11) Man on the Roof (Mannen på taket 1976) is a police thriller, a Swedish version of French Connection (1971) or Madigan (1967). It's deceptively slow, after an initial violent murder, but works its way methodically and with a great attention to detail to the sudden outburst of violence in the second half, when the usually so peaceful Stockholm becomes a city under siege, terrorized by a heavily armed sniper. It's worth remembering though that Sweden, and Stockholm in particular, in the 1970s had seen several terrorist attacks, hijackings and spectacular bank robberies which had somewhat shattered the illusion of being at peace. Since the location shooting and realism is so striking, it's to this day difficult to walk the streets around Odenplan without looking up towards the rooftops.
12) The Girl (Flickan 2009) was to my eyes last year's best Swedish film. A haunting and ethereal story about a little girl left alone in a house during a few summer weeks. It moves between dream and reality, and paints a not particularly flattering portrait of self-absorbed adults. But unlike A Swedish Love Story it also has the courage to show that children can be equally cruel and corrupted. But perhaps the best thing about it is its cinematography (by Hoyte van Hoytema, the most celebrated cinematographer in Sweden today), which is primarily what gives it its haunting and ethereal quality.
13) The King of Ping Pong (Ping-pongkingen 2008) was short-filmmaker Jens Jonsson's long anticipated first feature film. As was only to be expected it is beautifully shot, in several shades of white. But after a while that can become monotonous, and the story isn't particularly original or involving. So the main reason I included it here is that unlike any of the other films, it's set in the far north of Sweden, with endless vistas of frozen lakes, snow-covered mountains and wide white plains.
There are a number of important female directors in Sweden, but only two has made it to this retrospective, Karin Swanström and Mai Zetterling. I haven't mentioned their films here because I haven't seen Swanström's The Girl in Tails and I don't particularly like Mai Zetterling's films (mostly because I feel that Zetterling is spending too much time and effort on editing and fancy camera work in a way that doesn't enhance the films but rather gets in the way). But she's still an important (feminist) filmmaker and deserves to be seen and discussed.

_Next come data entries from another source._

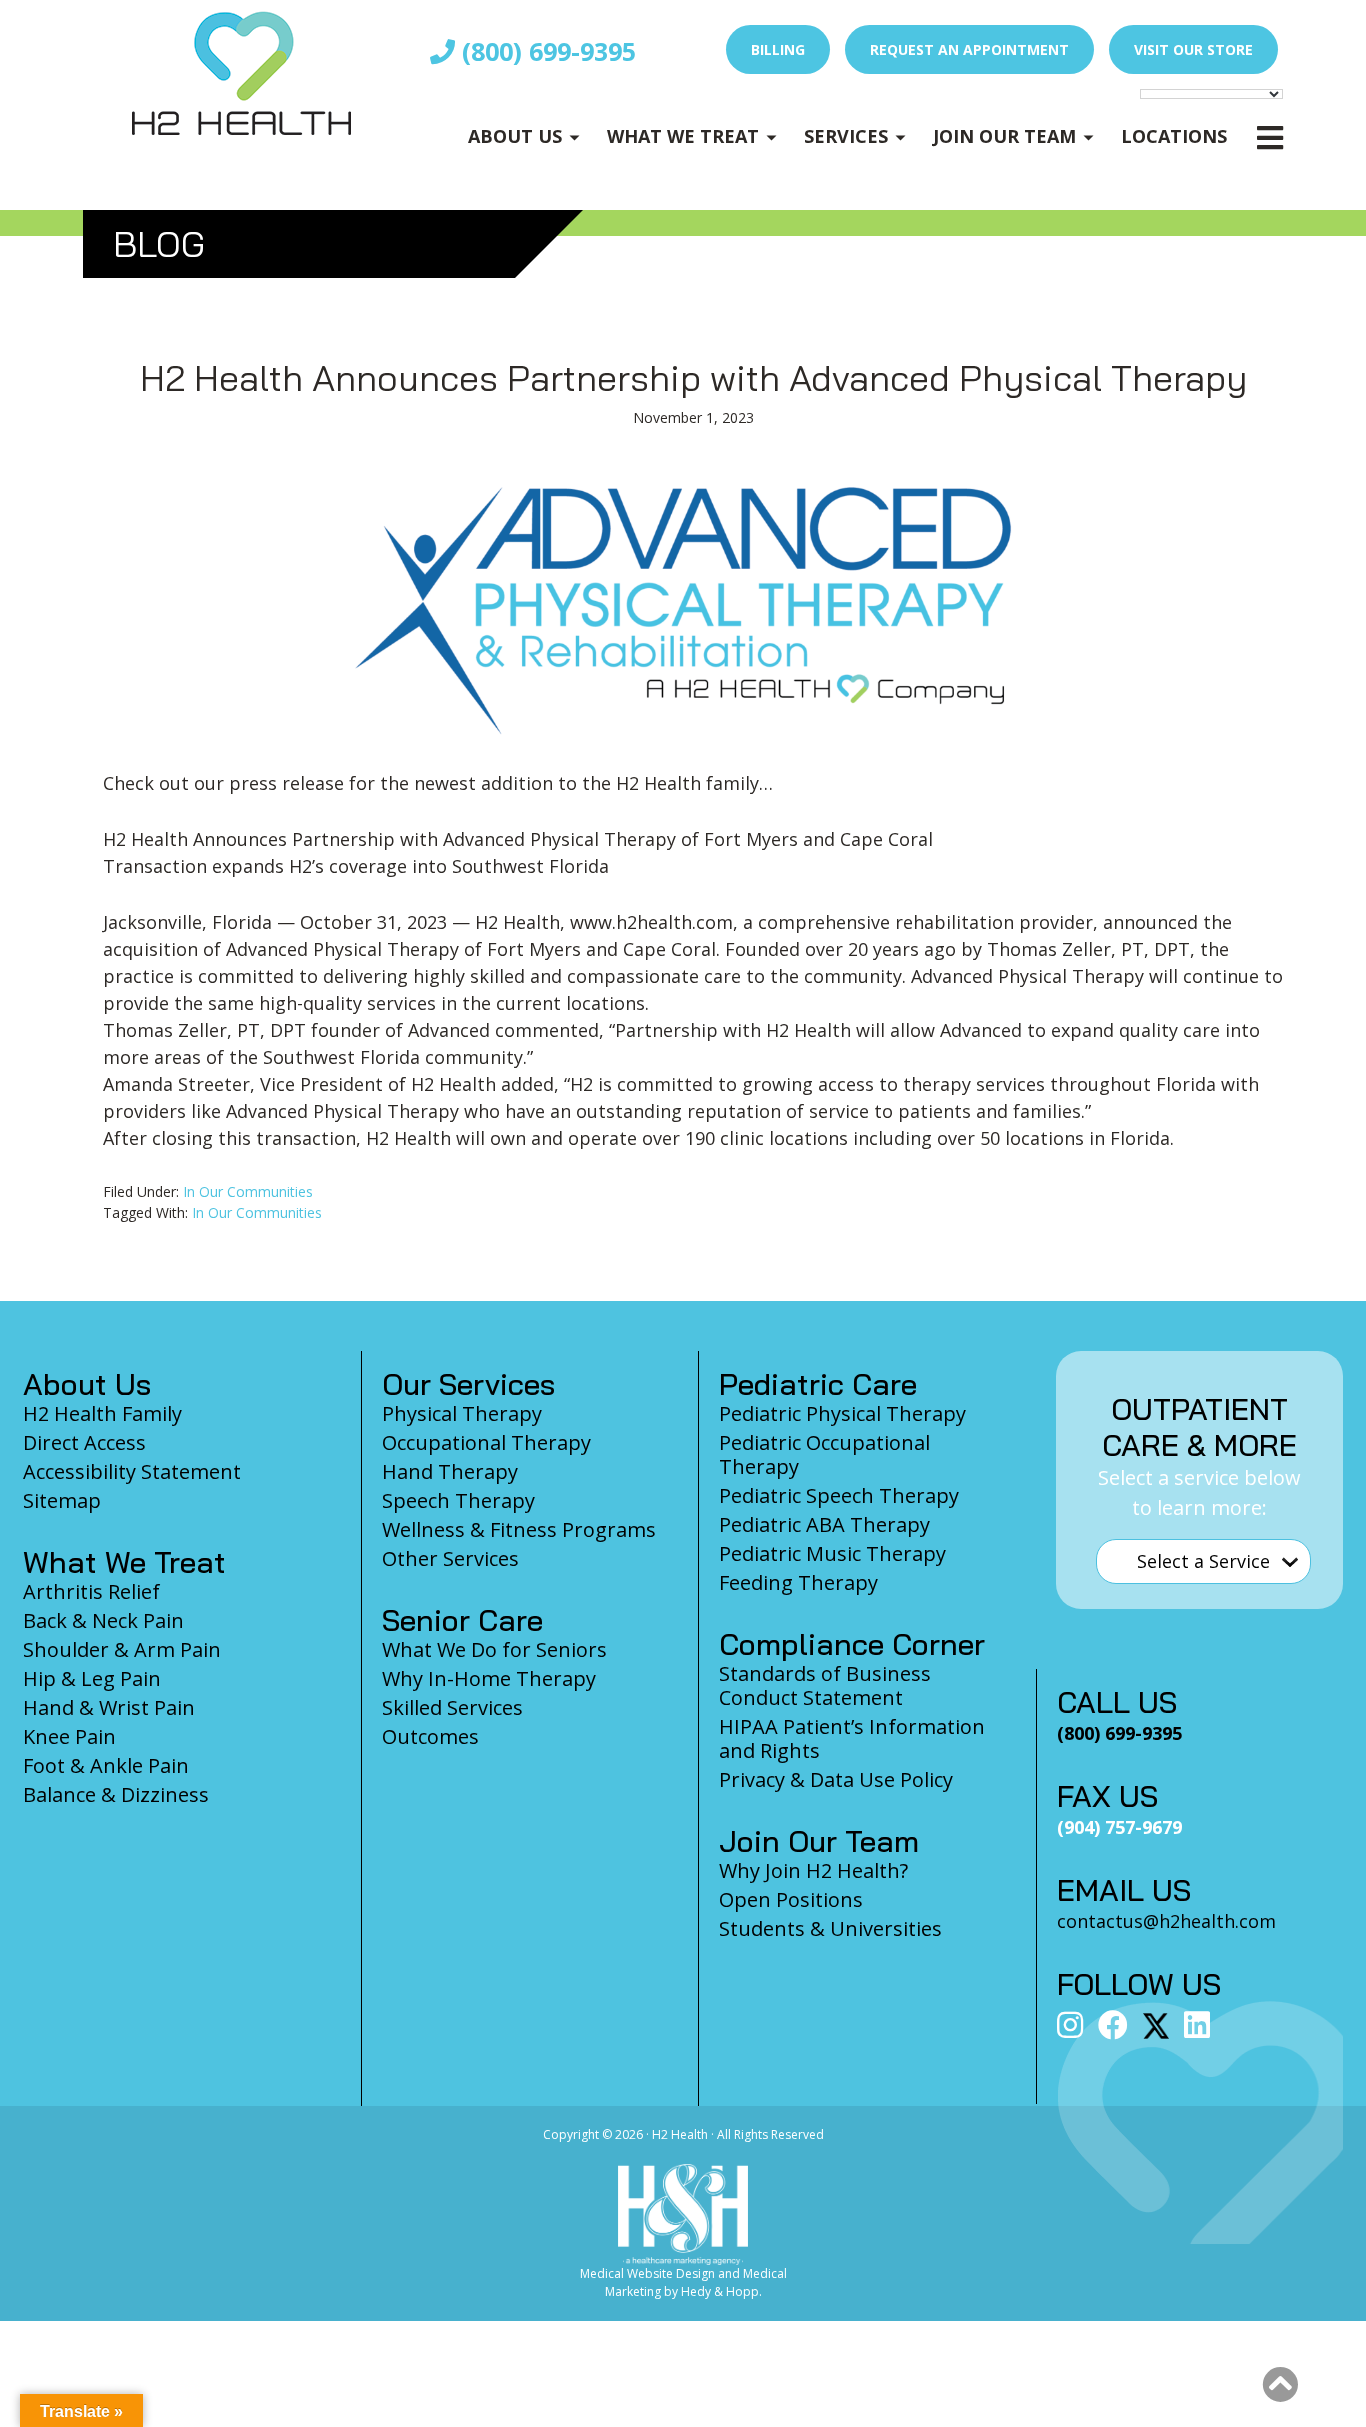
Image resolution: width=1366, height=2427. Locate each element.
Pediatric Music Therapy (832, 1553)
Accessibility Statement (132, 1471)
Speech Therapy (458, 1500)
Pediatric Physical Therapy (842, 1413)
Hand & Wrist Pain (109, 1707)
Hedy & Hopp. (721, 2291)
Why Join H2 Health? (813, 1870)
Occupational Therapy (486, 1442)
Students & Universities (830, 1928)
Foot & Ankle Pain (106, 1765)
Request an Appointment (969, 49)
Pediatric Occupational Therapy (824, 1454)
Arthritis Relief (91, 1591)
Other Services (450, 1558)
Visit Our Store (1193, 49)
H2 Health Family (102, 1413)
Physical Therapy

Also, the films I've listed aren't the only good ones, many of the others are equally great, but I had to draw the line somewhere. But if you have the time, don't miss out the third of the Ekman films being shown, The Banquet (Banketten 1948). It's possibly Ekman's most cruel and shocking film, shot like a noir with spider webs of shadows engulfing the sadomasochist couple in the centre. But good as it is, it's not as important as Changing Trains and The Girl With Hyacinths.